What is required
Starting with the line that holds "Instruction: Click the", repeat each line through the last one below, exactly. Pictures stay out.

The data

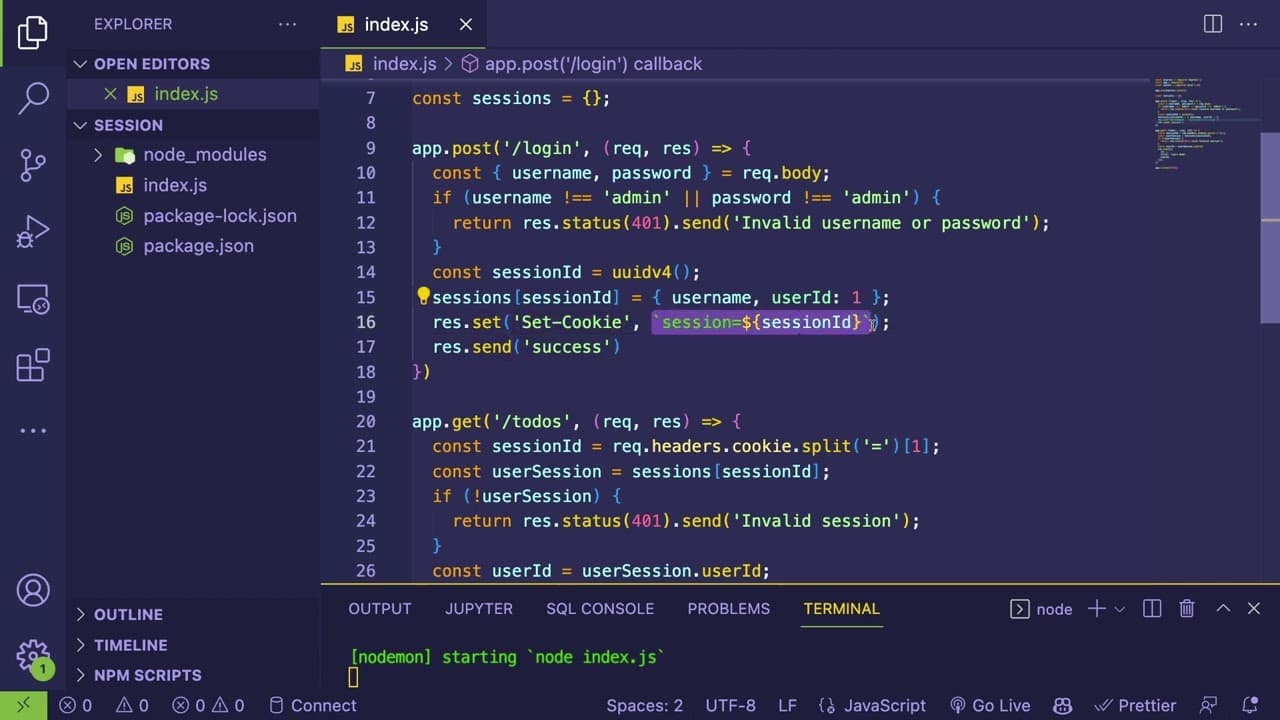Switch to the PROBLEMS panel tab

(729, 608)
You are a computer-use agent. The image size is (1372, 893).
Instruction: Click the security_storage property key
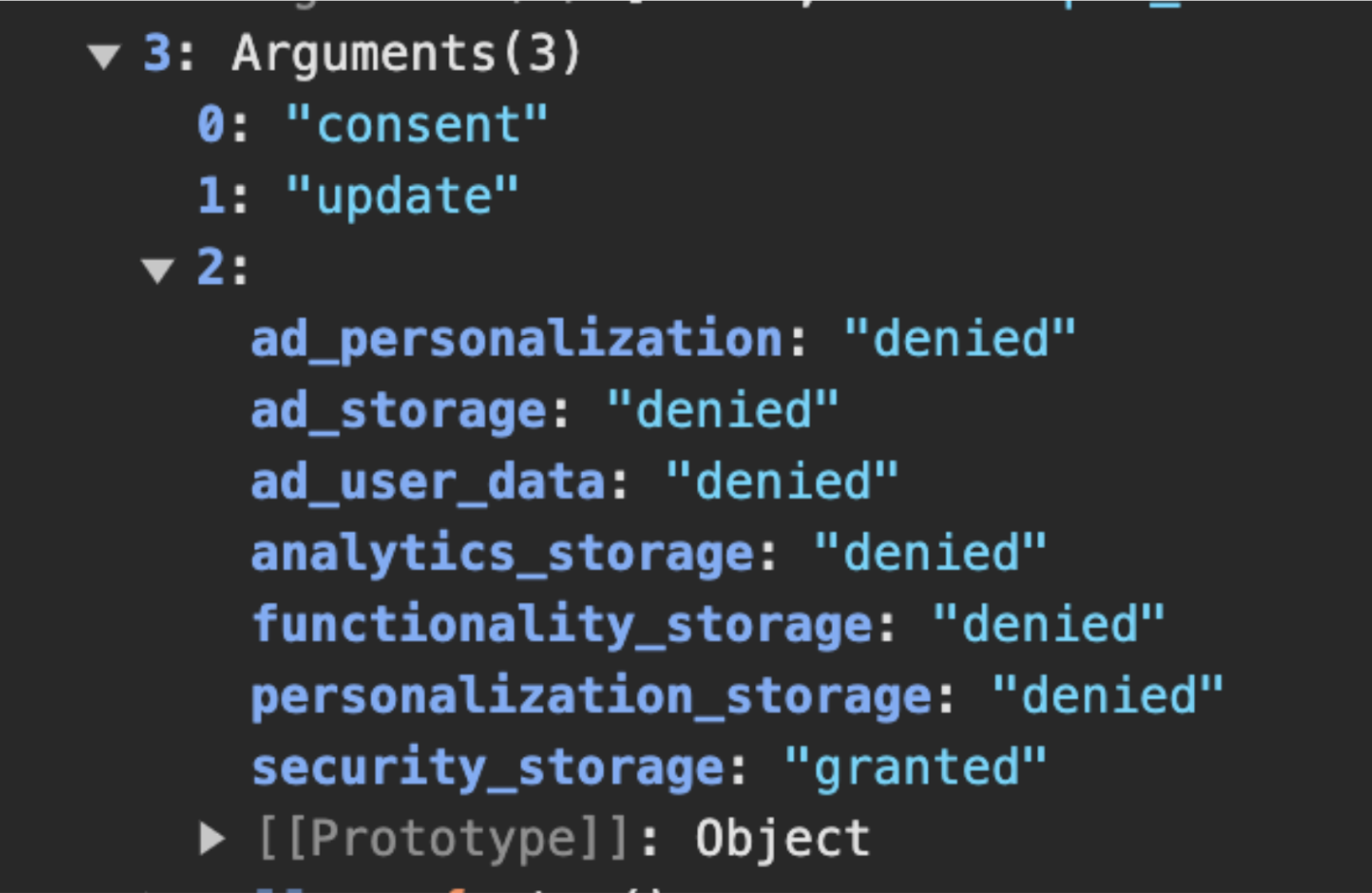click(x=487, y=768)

Response to the task
Instruction: Click the security_storage property key
click(x=487, y=768)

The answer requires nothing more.